**検討用本文**.
自転車の二人乗りが示す親子の関係
Q:父親役のリリー・フランキーさんが鏡で自分の顔を見るシーンでは、得も言われぬ表情になっていて驚きました。どのようにしてあのショットを撮ったのでしょうか。
早川:手を洗って鏡を見るだけのシーンですが、深夜の病院だと水が出て排水溝に流れていく音がすごく恐ろしく聞こえるんです。自分が死に近くなっているのだと、ふと感じてしまうようなゾーンに入ってしまう。そんな瞬間。そういったことをリリーさんにお伝えしたかと思いますが、細かい表情の指示などは一切していません。
リリーさんが書かれた「東京タワー 〜オカンとボクと、時々、オトン〜」を20代の頃に読んで感銘を受けました。癌を患ったお母様を亡くされた体験も描かれていて、リリーさんは、人間の孤独や死への恐怖など、人生の哀感みたいなものをわかっていらっしゃる方だなと。ですから私から余計な説明をする必要はないだろうと感じていました。
『ルノワール』© 2025「RENOIR」製作委員会 / International Partners
Q:母親・詩子のブラウスが、光を透すショットが印象的でした。特にフキと自転車に二人乗りしている場面では、フキが母親の背中を触ることでそれがより際立っていました。
早川:あのシーンは、私がたまたま目撃した親子が元になっています。その親子は自転車で二人乗りをしていて、お母さんのブラウスが風で膨れているのを後ろにいる男の子が触っていました。それがすごく美しかった。それで映画のシーンとして取り入れました。フキと詩子は心理的距離がある状況で自転車に二人乗りしているわけですが、フキは母にしがみついておらずちょっと距離を保っている。ただ、ブラウスがフワっとしているのが綺麗だからつい触ってしまう。でも触られている詩子は全然気づいてない。それが2人の関係性を物語っている気がしたんです。
実際の撮影では、あの膨らみを出すのがなかなか難しくて、風でどれくらい服が膨らむかの実験を何度もやり、衣装部に服を作り直してもらったりもしました。それがいざ本番となると強風が吹いてしまい…、なかなかフワっとならず苦労しましたね。

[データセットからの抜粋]
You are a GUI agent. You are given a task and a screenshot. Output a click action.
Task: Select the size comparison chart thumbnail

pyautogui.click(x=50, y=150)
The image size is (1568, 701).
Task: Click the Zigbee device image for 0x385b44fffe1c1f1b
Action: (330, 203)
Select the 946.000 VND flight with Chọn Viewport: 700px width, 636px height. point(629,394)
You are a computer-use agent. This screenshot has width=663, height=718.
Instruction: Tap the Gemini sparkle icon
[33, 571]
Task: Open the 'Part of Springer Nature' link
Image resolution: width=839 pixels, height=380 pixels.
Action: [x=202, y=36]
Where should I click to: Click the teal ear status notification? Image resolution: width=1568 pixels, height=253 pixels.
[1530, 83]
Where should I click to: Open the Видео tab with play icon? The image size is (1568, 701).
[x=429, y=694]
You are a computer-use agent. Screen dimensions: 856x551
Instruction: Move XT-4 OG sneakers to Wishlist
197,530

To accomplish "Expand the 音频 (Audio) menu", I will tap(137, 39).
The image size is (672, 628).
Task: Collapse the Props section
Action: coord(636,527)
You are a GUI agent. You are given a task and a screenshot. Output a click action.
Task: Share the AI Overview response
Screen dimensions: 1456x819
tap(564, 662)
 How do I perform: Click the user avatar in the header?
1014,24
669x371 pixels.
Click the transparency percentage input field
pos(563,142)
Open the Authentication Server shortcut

**課題の目的**.
本文の「早川:あのシーンは、私がたま」から「ワっとならず苦労しましたね。」までの箇所を、一字一句違えずに書き写してください。 これらの記録は本文とは関係がありません。

**課題の解答**.
早川:あのシーンは、私がたまたま目撃した親子が元になっています。その親子は自転車で二人乗りをしていて、お母さんのブラウスが風で膨れているのを後ろにいる男の子が触っていました。それがすごく美しかった。それで映画のシーンとして取り入れました。フキと詩子は心理的距離がある状況で自転車に二人乗りしているわけですが、フキは母にしがみついておらずちょっと距離を保っている。ただ、ブラウスがフワっとしているのが綺麗だからつい触ってしまう。でも触られている詩子は全然気づいてない。それが2人の関係性を物語っている気がしたんです。
実際の撮影では、あの膨らみを出すのがなかなか難しくて、風でどれくらい服が膨らむかの実験を何度もやり、衣装部に服を作り直してもらったりもしました。それがいざ本番となると強風が吹いてしまい…、なかなかフワっとならず苦労しましたね。